- Request
Revise the material below so that "dimension value" is replaced with "dimension figure" wherever it occurs, leaving all other text unchanged.

## START Items

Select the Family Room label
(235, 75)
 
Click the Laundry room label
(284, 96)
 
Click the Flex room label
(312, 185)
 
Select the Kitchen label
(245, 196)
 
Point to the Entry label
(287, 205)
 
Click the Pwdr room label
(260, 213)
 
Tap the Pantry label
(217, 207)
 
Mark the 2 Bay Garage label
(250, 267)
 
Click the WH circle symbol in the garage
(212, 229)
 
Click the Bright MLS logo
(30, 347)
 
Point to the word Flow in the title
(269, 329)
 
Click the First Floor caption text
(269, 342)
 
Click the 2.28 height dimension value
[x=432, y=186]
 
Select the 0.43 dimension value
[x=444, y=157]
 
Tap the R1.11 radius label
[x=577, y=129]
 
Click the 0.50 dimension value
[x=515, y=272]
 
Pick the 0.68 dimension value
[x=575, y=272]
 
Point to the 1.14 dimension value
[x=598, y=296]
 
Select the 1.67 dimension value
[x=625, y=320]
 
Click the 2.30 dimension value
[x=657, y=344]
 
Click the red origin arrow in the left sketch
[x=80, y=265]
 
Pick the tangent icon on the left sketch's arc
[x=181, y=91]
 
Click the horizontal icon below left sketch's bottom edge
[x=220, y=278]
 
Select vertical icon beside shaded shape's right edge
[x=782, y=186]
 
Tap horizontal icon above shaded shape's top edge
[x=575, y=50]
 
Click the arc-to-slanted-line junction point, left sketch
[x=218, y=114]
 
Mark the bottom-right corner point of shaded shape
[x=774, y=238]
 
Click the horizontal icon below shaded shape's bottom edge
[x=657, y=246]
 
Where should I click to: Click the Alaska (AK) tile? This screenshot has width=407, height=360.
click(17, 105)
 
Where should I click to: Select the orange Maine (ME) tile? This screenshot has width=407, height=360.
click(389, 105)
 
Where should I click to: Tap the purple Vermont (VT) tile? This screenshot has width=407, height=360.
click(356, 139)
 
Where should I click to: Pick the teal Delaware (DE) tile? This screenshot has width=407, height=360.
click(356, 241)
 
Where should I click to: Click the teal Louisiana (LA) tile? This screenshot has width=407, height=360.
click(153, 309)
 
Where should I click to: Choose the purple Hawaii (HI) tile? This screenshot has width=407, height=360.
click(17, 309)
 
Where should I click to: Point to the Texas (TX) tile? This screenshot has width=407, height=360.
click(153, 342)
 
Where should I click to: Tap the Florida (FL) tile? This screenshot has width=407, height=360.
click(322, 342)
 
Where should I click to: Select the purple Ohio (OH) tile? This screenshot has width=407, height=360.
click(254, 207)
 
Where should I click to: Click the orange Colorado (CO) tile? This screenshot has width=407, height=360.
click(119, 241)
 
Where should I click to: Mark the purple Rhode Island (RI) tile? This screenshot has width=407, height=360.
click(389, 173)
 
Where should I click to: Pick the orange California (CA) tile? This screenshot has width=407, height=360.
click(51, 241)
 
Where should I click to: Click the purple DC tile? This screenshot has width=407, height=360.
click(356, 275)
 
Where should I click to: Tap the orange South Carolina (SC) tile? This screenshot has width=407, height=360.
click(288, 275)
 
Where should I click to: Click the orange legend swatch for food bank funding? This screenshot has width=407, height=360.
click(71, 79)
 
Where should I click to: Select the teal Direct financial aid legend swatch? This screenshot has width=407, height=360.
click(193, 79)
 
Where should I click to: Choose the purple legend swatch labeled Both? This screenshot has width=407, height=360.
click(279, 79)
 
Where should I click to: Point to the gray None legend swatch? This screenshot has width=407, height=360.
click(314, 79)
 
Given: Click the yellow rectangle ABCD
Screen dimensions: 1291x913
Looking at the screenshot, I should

## END Items

- Exercise response
Select the Family Room label
(235, 75)
 
Click the Laundry room label
(284, 96)
 
Click the Flex room label
(312, 185)
 
Select the Kitchen label
(245, 196)
 
Point to the Entry label
(287, 205)
 
Click the Pwdr room label
(260, 213)
 
Tap the Pantry label
(217, 207)
 
Mark the 2 Bay Garage label
(250, 267)
 
Click the WH circle symbol in the garage
(212, 229)
 
Click the Bright MLS logo
(30, 347)
 
Point to the word Flow in the title
(269, 329)
 
Click the First Floor caption text
(269, 342)
 
Click the 2.28 height dimension figure
[x=432, y=186]
 
Select the 0.43 dimension figure
[x=444, y=157]
 
Tap the R1.11 radius label
[x=577, y=129]
 
Click the 0.50 dimension figure
[x=515, y=272]
 
Pick the 0.68 dimension figure
[x=575, y=272]
 
Point to the 1.14 dimension figure
[x=598, y=296]
 
Select the 1.67 dimension figure
[x=625, y=320]
 
Click the 2.30 dimension figure
[x=657, y=344]
 
Click the red origin arrow in the left sketch
[x=80, y=265]
 
Pick the tangent icon on the left sketch's arc
[x=181, y=91]
 
Click the horizontal icon below left sketch's bottom edge
[x=220, y=278]
 
Select vertical icon beside shaded shape's right edge
[x=782, y=186]
 
Tap horizontal icon above shaded shape's top edge
[x=575, y=50]
 
Click the arc-to-slanted-line junction point, left sketch
[x=218, y=114]
 
Mark the bottom-right corner point of shaded shape
[x=774, y=238]
 
Click the horizontal icon below shaded shape's bottom edge
[x=657, y=246]
 
Where should I click to: Click the Alaska (AK) tile? This screenshot has width=407, height=360.
click(17, 105)
 
Where should I click to: Select the orange Maine (ME) tile? This screenshot has width=407, height=360.
click(389, 105)
 
Where should I click to: Tap the purple Vermont (VT) tile? This screenshot has width=407, height=360.
click(356, 139)
 
Where should I click to: Pick the teal Delaware (DE) tile? This screenshot has width=407, height=360.
click(356, 241)
 
Where should I click to: Click the teal Louisiana (LA) tile? This screenshot has width=407, height=360.
click(153, 309)
 
Where should I click to: Choose the purple Hawaii (HI) tile? This screenshot has width=407, height=360.
click(17, 309)
 
Where should I click to: Point to the Texas (TX) tile? This screenshot has width=407, height=360.
click(153, 342)
 
Where should I click to: Tap the Florida (FL) tile? This screenshot has width=407, height=360.
click(322, 342)
 
Where should I click to: Select the purple Ohio (OH) tile? This screenshot has width=407, height=360.
click(254, 207)
 
Where should I click to: Click the orange Colorado (CO) tile? This screenshot has width=407, height=360.
click(119, 241)
 
Where should I click to: Mark the purple Rhode Island (RI) tile? This screenshot has width=407, height=360.
click(389, 173)
 
Where should I click to: Pick the orange California (CA) tile? This screenshot has width=407, height=360.
click(51, 241)
 
Where should I click to: Click the purple DC tile? This screenshot has width=407, height=360.
click(356, 275)
 
Where should I click to: Tap the orange South Carolina (SC) tile? This screenshot has width=407, height=360.
click(288, 275)
 
Where should I click to: Click the orange legend swatch for food bank funding? This screenshot has width=407, height=360.
click(71, 79)
 
Where should I click to: Select the teal Direct financial aid legend swatch? This screenshot has width=407, height=360.
click(193, 79)
 
Where should I click to: Choose the purple legend swatch labeled Both? This screenshot has width=407, height=360.
click(279, 79)
 
Where should I click to: Point to the gray None legend swatch? This screenshot has width=407, height=360.
click(314, 79)
 
Given: Click the yellow rectangle ABCD
Screen dimensions: 1291x913
Looking at the screenshot, I should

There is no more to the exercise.